Step 6 – Repeat Steps 2 to 5 next year
Step 1 is a one-time task. After it’s completed, you just repeat Steps 2-5 every year.
Most IRA custodians will keep an account open for a year even after the balance goes to zero. In such case next year you just contribute to the same empty traditional IRA and convert into your existing Roth IRA. It’s not necessary to open new accounts.
No Rollover to Traditional IRA
When you are repeating steps 2 to 5 every year, remember not to roll over from an employer-sponsored plan to a traditional IRA in the same year, either before or after you do the Roth conversion. You can leave the money in the original plan, roll over from one plan to another plan, or roll over to your own solo 401k, just not roll over to a traditional IRA. If you must roll over to a traditional IRA, you will have to “hide” it again using Step 1.
Reverse the Order?
Some readers asked about reversing the order: do Step 1 after Step 4 but before December 31 in the same year. I don’t recommend it, even though it works the same on the tax form.
When you roll over from your traditional, SEP or SIMPLE IRA to a qualified plan, you are explicitly allowed to pick pre-tax money only. Not so when you do the conversion; you are not supposed to pick only after-tax money. The tax forms don’t show exact dates. If you reverse the order, you can probably get away with it if you are not audited, but I think it’ll be messier if you must explain to an IRS agent.
It’s too much trouble. Why don’t they just open the front door and let everyone contribute directly to a Roth IRA?
If the front door is wide open and everyone can contribute directly to a Roth IRA, the government will lose too much revenue. The income limit is imposed to reduce the revenue impact.
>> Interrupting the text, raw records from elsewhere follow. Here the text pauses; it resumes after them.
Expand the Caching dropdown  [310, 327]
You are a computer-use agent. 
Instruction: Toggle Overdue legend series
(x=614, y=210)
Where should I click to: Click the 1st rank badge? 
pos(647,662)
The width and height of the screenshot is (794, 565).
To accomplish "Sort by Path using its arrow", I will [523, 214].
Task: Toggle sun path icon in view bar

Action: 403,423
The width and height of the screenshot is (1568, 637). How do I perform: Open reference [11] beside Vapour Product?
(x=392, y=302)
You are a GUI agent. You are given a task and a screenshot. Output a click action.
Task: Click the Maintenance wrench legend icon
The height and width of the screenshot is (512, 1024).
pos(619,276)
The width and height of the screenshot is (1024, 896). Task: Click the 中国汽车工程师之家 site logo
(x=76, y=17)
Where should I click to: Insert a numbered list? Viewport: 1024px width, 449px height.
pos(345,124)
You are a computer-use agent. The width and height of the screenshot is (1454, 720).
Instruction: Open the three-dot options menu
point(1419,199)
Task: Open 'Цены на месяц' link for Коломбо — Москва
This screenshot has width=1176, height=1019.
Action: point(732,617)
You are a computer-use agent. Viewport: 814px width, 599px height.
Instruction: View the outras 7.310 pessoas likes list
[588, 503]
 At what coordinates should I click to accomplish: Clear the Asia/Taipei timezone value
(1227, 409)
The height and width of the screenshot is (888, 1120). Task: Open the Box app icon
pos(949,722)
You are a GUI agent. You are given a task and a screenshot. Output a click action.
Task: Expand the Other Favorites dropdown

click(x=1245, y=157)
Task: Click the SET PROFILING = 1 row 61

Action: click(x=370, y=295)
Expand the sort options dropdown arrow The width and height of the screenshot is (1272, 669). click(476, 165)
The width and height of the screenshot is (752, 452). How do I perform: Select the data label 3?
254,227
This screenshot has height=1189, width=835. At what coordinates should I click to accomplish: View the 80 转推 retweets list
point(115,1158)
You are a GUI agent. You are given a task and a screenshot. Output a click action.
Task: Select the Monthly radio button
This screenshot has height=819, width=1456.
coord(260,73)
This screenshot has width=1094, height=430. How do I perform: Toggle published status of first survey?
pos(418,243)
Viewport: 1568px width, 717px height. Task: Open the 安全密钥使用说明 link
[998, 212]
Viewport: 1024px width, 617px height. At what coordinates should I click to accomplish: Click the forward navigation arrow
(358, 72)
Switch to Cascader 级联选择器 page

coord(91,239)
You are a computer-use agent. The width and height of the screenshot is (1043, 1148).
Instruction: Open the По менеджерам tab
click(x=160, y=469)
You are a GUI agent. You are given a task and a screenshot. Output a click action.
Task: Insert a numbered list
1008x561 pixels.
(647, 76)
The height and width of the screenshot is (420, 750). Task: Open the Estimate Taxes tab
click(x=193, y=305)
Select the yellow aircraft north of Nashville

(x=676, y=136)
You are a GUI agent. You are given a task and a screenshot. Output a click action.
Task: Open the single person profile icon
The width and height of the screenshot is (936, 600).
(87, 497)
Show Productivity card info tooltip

Only those who know about the backdoor and are willing to perform the necessary steps can take advantage of the backdoor Roth IRA. Diligence brings rewards.
Will they close the backdoor?
It’s possible the backdoor will be closed. The President already included in his budget proposal to close it although it’s hard to get it passed by Congress. If you are afraid the backdoor will be closed, you should do it now when the backdoor is still open.